As darkness fell on San Francisco, a young Black woman named Charlotte Brown walked a block from her home on Filbert Street and took a seat on the “whites-only” horse-drawn streetcar. She and her family had moved to California from Maryland, a part of the city’s burgeoning Black middle class. Her father, James E. Brown, was an anti-slavery crusader and was a partner in the Black newspaper, Mirror of the Times

When the conductor came to collect tickets, she handed him the ticket she had purchased, only for him to refuse to take it. “He replied that colored persons were not allowed to ride,” she later testified. “I told him I had been in the habit of riding ever since the cars had been running. I answered that I had a great ways to go and I was later than I ought to be.”

- **Excerpted data**
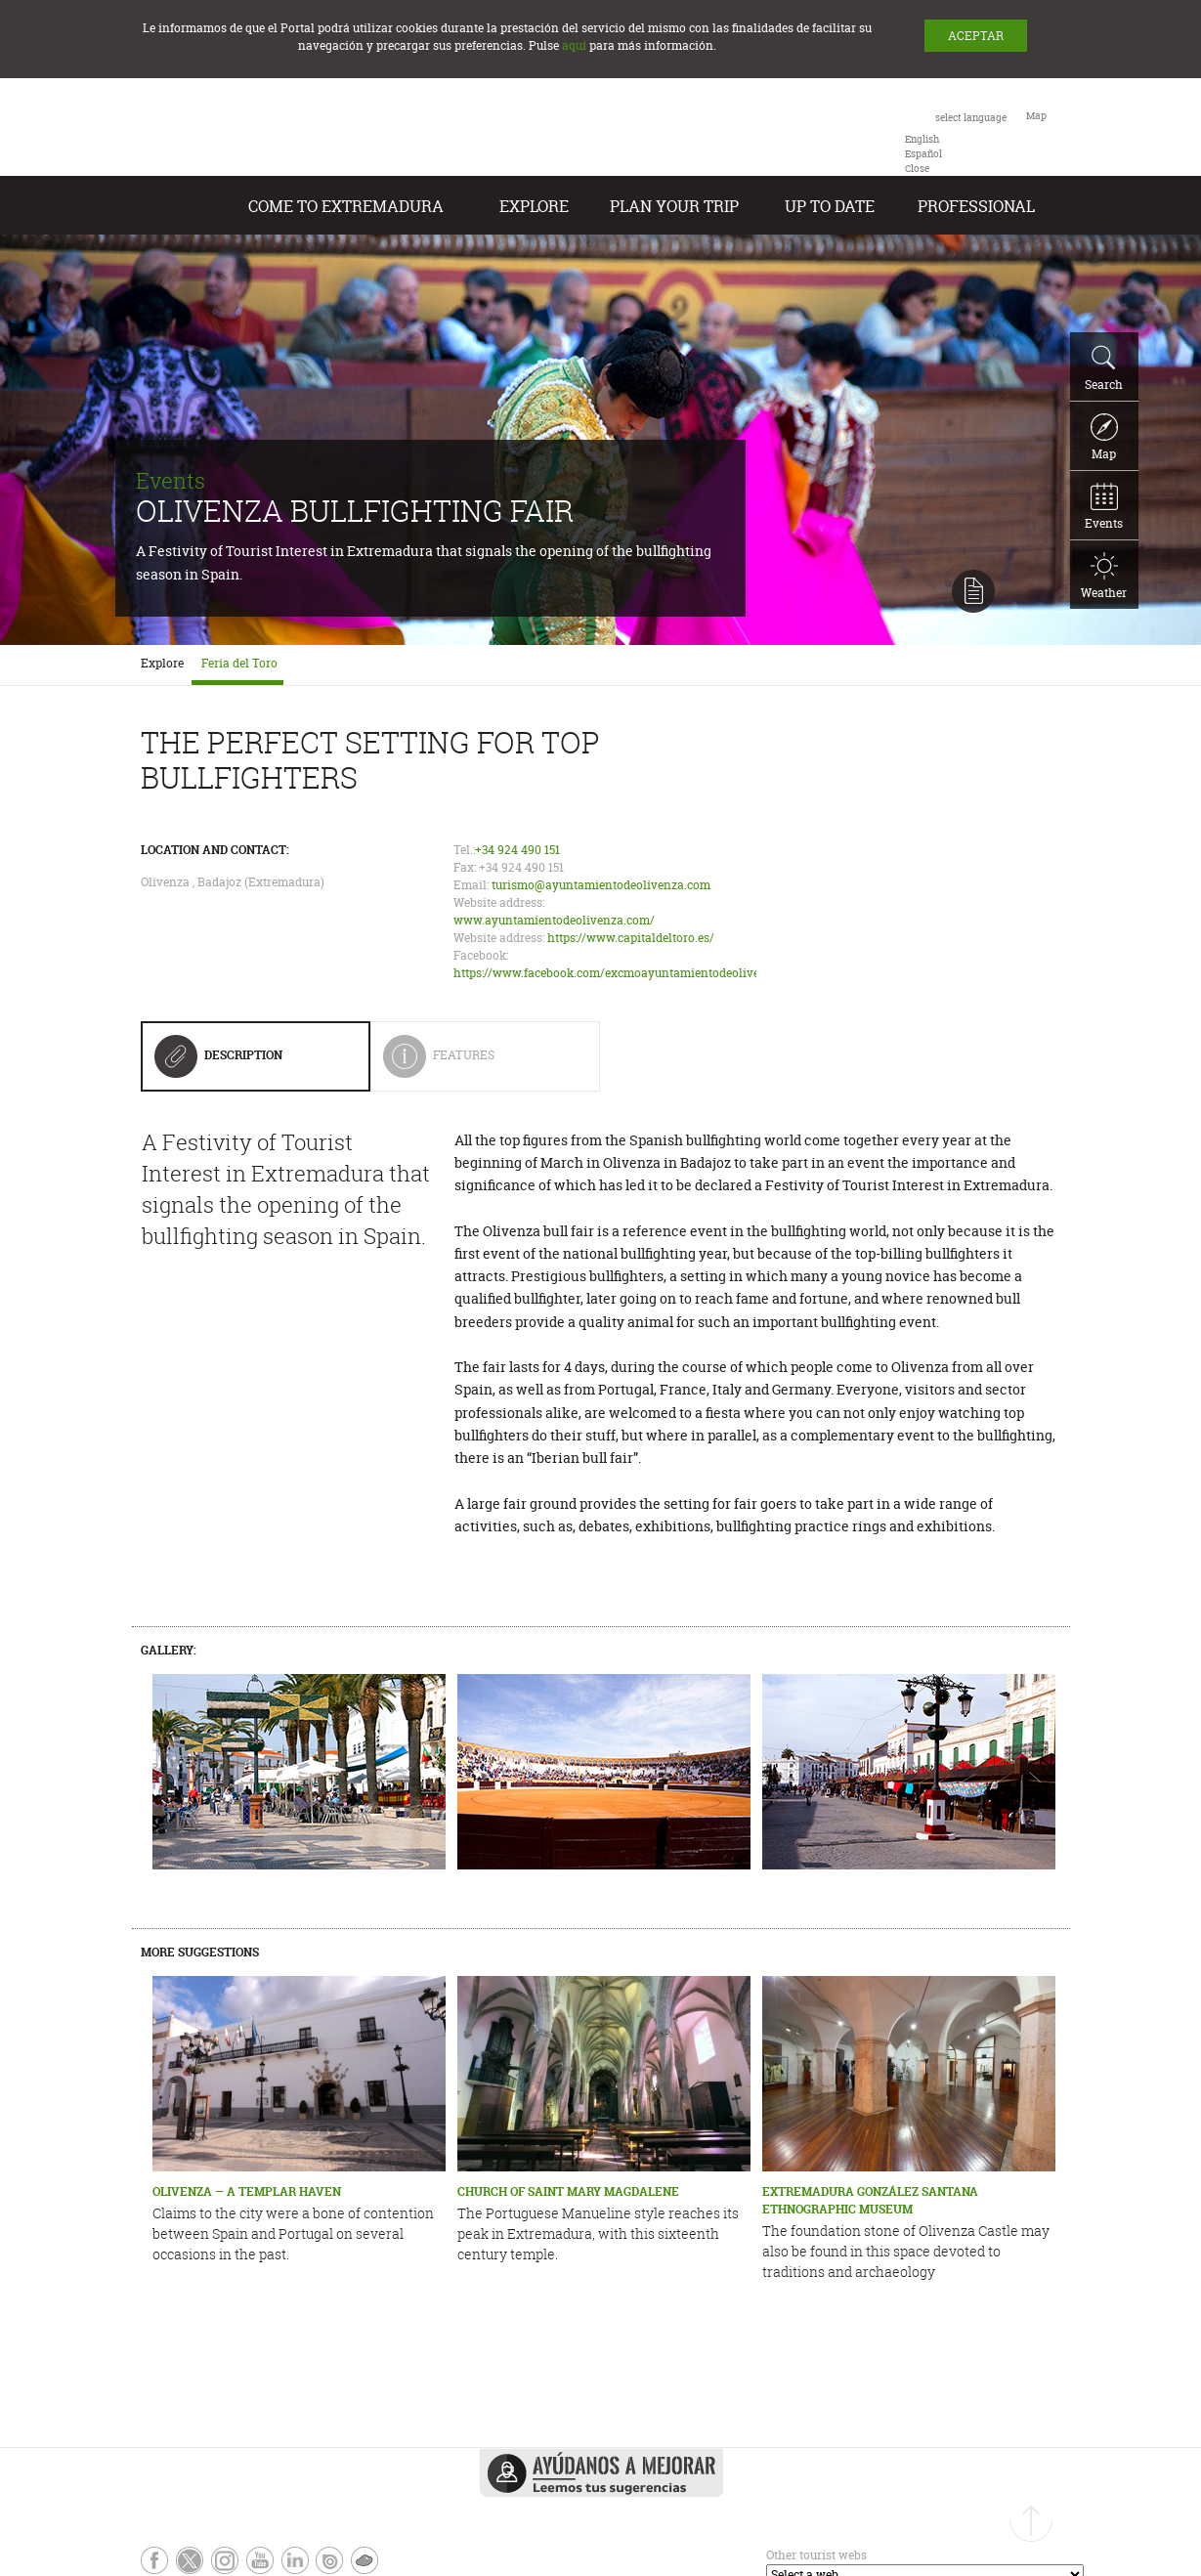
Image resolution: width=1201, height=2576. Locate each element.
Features (477, 1063)
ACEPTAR (976, 35)
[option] (922, 139)
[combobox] (956, 141)
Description (218, 1062)
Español (923, 154)
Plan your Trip (674, 206)
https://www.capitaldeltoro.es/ (630, 937)
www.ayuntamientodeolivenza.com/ (554, 920)
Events (1104, 507)
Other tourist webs (816, 2555)
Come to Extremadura (346, 206)
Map (1104, 437)
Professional (976, 206)
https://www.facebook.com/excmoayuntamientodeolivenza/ (619, 973)
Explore (534, 206)
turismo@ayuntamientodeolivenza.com (601, 885)
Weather (1104, 576)
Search (1104, 368)
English (922, 139)
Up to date (830, 206)
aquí (574, 45)
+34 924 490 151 (517, 849)
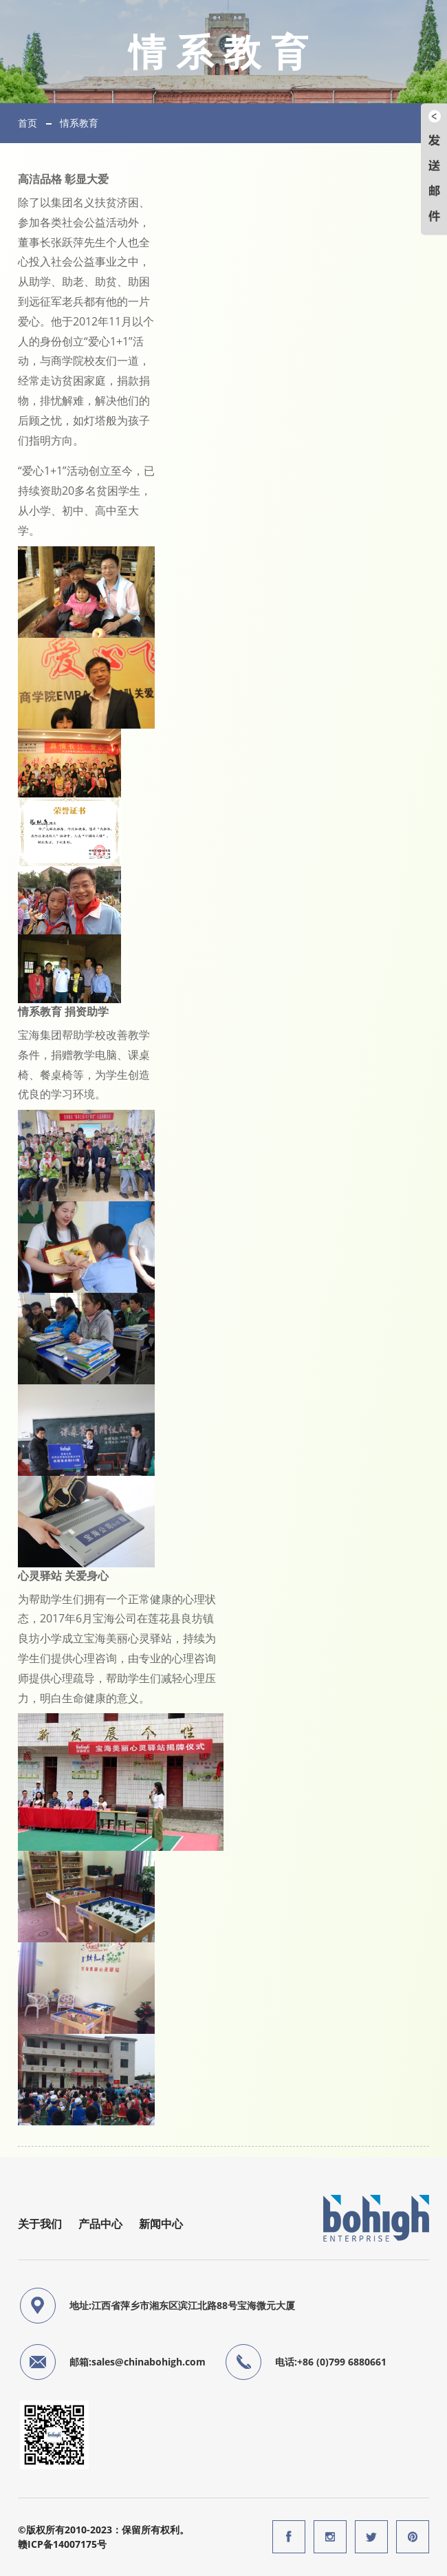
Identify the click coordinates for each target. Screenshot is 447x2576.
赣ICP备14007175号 (62, 2544)
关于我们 (40, 2223)
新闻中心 (161, 2223)
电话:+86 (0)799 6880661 (330, 2361)
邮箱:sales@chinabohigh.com (137, 2361)
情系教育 (79, 122)
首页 (27, 122)
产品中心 (100, 2223)
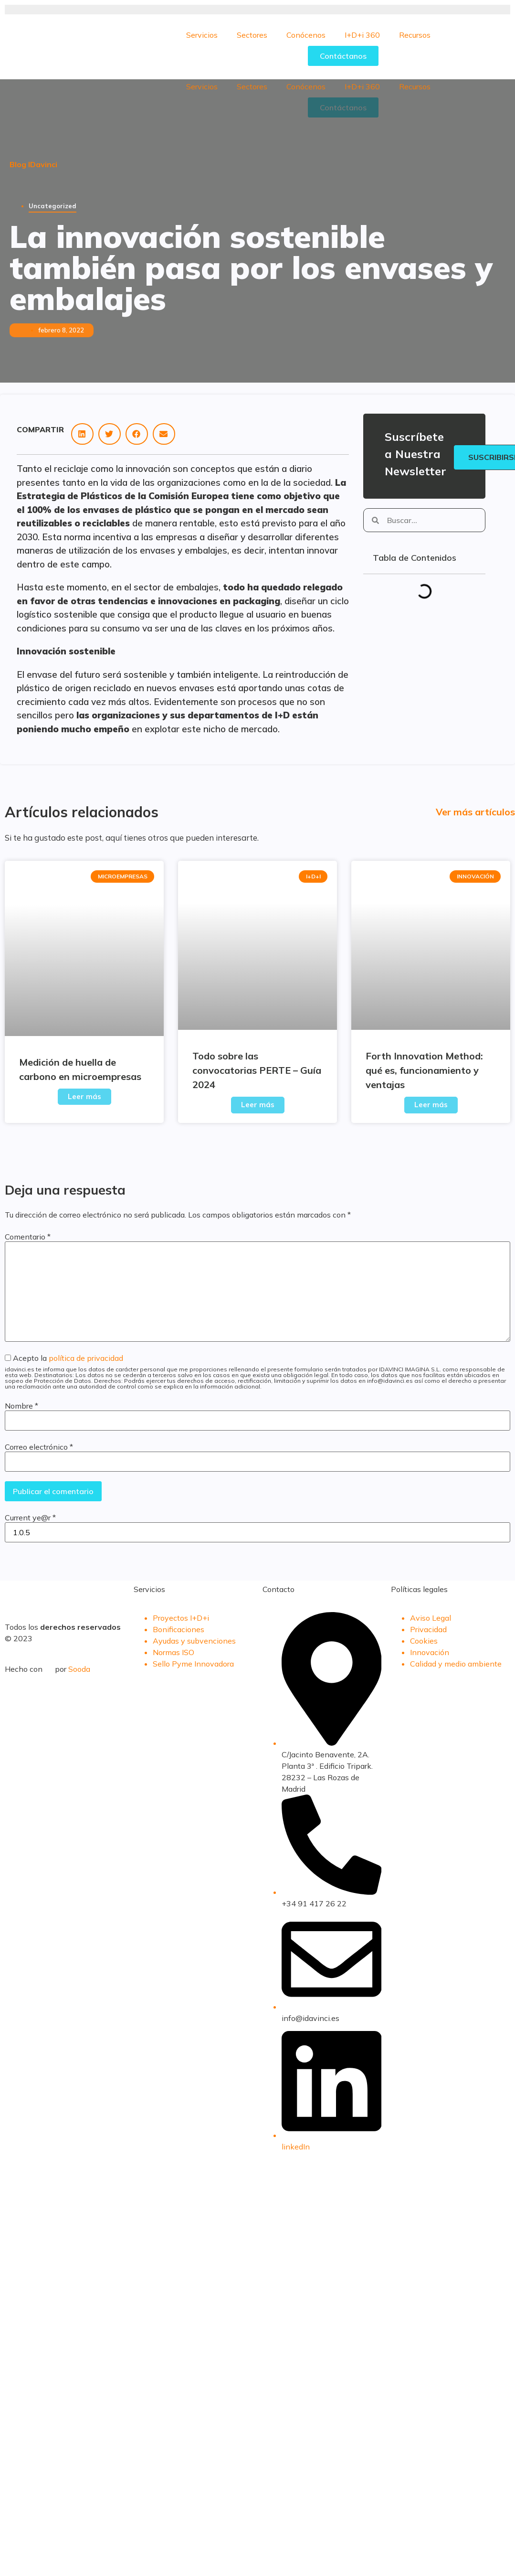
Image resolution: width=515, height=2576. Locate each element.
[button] (82, 434)
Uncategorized (52, 206)
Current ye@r (30, 1517)
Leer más (84, 1096)
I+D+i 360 (362, 35)
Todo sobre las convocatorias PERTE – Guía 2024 (256, 1070)
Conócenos (306, 35)
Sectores (252, 35)
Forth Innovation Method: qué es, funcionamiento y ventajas (424, 1070)
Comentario (28, 1236)
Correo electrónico (39, 1447)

- **Challenges**
1. In the passage about Charlotte Brown, which state had her family moved to California from?
2. Shorten the paragraph of the Charlotte Brown passage that begins "When the conductor came to collect tickets," and keep its main facts.
3. Extend the account of Charlotte Brown's streetcar ride from where it stops.

- **Answers to the tasks**
1. Maryland

2. When the conductor collected tickets, he refused the one Brown had bought. She later testified that he said colored persons were not allowed to ride, and that she replied she had ridden ever since the cars began running and had far to go while already running late.

3.
The conductor asked her several times to leave. Each time she refused. When a white woman objected to her presence, the conductor grabbed her by the arm and forced her off the streetcar. She boarded twice more with the same result and sued. Two years later, a jury awarded her the huge sum of $500 in her day (streetcar tickets were just 5 cents), and a judge ruled that barring passengers on the basis of race was illegal. He wrote in his ruling that he had no desire to “perpetuate a relic of barbarism.” 

Brown’s victories paved the way for the official end of racial discrimination on streetcars in San Francisco and beyond.